In 1995, a budgetary standoff with Speaker of the House Newt Gingrich resulted in a
lengthy government shutdown late in the year. The public eventually sympathized
with Clinton, who refused to capitulate despite the possible political impact. "From
that moment on," recalled Clinton's chief of staff Leon Panetta, "it became a renewal
of Bill Clinton, in terms of who he was, both within himself and with the American
people."

Second Term, 1997-2001


Building on the momentum he gained after winning the battle over the government,
Bill worked to pass a number of smaller initiatives in 1996 that appealed to the middle
class, and he refined his message in response to public sentiment, declaring in his
State of the Union address, "the era of big government is over." On August 22, Bill
signed a welfare-reform bill introduced by Republicans, further cementing his
popularity. In the November election, he won a landslide victory over Senator Robert
Dole, becoming the first Democrat in 60 years to be elected to a second term.

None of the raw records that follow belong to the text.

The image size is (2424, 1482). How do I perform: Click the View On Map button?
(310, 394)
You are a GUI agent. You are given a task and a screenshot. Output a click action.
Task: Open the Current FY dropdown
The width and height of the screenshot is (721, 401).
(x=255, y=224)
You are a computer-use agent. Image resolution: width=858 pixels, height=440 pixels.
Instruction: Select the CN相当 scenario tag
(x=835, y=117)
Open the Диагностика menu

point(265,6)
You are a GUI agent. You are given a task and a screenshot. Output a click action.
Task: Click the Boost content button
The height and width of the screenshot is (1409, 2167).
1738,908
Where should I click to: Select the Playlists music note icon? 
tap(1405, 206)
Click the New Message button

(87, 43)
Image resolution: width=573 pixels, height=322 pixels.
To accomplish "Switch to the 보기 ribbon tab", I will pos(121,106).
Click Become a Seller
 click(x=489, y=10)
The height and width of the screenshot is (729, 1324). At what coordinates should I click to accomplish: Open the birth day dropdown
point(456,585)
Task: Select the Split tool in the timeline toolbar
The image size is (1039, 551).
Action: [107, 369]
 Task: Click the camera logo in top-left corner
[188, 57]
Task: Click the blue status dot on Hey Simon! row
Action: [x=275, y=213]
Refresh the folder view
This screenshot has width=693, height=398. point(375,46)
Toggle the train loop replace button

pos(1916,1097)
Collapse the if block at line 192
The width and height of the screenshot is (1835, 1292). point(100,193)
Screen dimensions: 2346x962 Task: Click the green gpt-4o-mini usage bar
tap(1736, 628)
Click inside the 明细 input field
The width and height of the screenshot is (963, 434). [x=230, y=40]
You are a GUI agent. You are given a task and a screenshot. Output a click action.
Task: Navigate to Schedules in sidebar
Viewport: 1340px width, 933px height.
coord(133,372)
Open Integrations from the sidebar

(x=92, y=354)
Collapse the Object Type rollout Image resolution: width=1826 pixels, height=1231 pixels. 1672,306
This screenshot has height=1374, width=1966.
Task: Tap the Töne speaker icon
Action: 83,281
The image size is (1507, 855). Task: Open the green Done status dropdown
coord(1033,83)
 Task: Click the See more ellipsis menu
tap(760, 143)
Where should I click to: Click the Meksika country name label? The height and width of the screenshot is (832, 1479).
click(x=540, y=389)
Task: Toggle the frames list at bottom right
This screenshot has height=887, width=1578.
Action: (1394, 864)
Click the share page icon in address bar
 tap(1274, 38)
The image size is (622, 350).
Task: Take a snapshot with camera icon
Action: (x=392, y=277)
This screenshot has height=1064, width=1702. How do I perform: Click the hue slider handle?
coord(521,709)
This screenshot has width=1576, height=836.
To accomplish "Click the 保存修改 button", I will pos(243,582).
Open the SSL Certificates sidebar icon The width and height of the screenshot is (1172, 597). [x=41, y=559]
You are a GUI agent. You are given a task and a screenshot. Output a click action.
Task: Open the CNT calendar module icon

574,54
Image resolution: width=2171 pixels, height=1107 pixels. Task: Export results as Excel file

But his second term was rife with scandal. Investigations begun during his first term
into the Clintons' investment in Arkansas' Whitewater land deal resulted in Bill
appointing a special prosecutor in 1994, an action he would later refer to as the "worst
mistake" of his presidency. The investigation, led by independent council Kenneth
Starr, would dog the administration for the remainder of Clinton's presidency. In early
1998, just as the Whitewater investigations were stalling due to lack of evidence,
news of Clinton's affair with White House intern Monica Lewinsky leaked, and
suspicions of illegal conduct prompted a new round of investigations. Clinton refused
to resign in the wake of the scandal, saying during a press conference on February 6,
1998, "I was elected to do a job. I think the American people know two or three things
about me now.... And I think they know I've worked very, very hard for them." In
December, Bill Clinton became the second president in U.S. history to be impeached
by the House of Representatives. In 1999, the Senate acquitted the president, who then
personally apologized to the American people.
Despite the scandals and breach of public trust that marked his time in the White
House, Bill Clinton is credited with significant achievements as president.
Internationally, he helped end the Bosnian War and worked to promote peace
settlements in the Middle East and Northern Ireland. At home, he eliminated the
federal deficit, expanded international trade, and presided over the longest peacetime
economic expansion in U.S. history. He left office with the highest approval ratings of
any postwar president, and remains one of the most popular U.S. presidents in recent
history.

Post-Presidency and Legacy


In 2001, Bill Clinton launched the William J. Clinton Foundation, based in New York
City's Harlem neighborhood and dedicated to addressing poverty, global health,
economic opportunity, and the environment. A key program of the Foundation, the
Clinton Global Initiative, works to foster public-private partnerships to devise
innovative solutions to these issues. He has served as United Nations Special Envoy to
Haiti, and in 2005 he partnered with President George H.W. Bush to help with
tsunami relief in the Indian Ocean. The William J. Clinton Presidential Center & Park
in Little Rock, Arkansas, houses the presidential library and museum along with the
University of Arkansas Clinton School of Public Service, the first graduate school in
the U.S. to offer the Master of Public Service degree.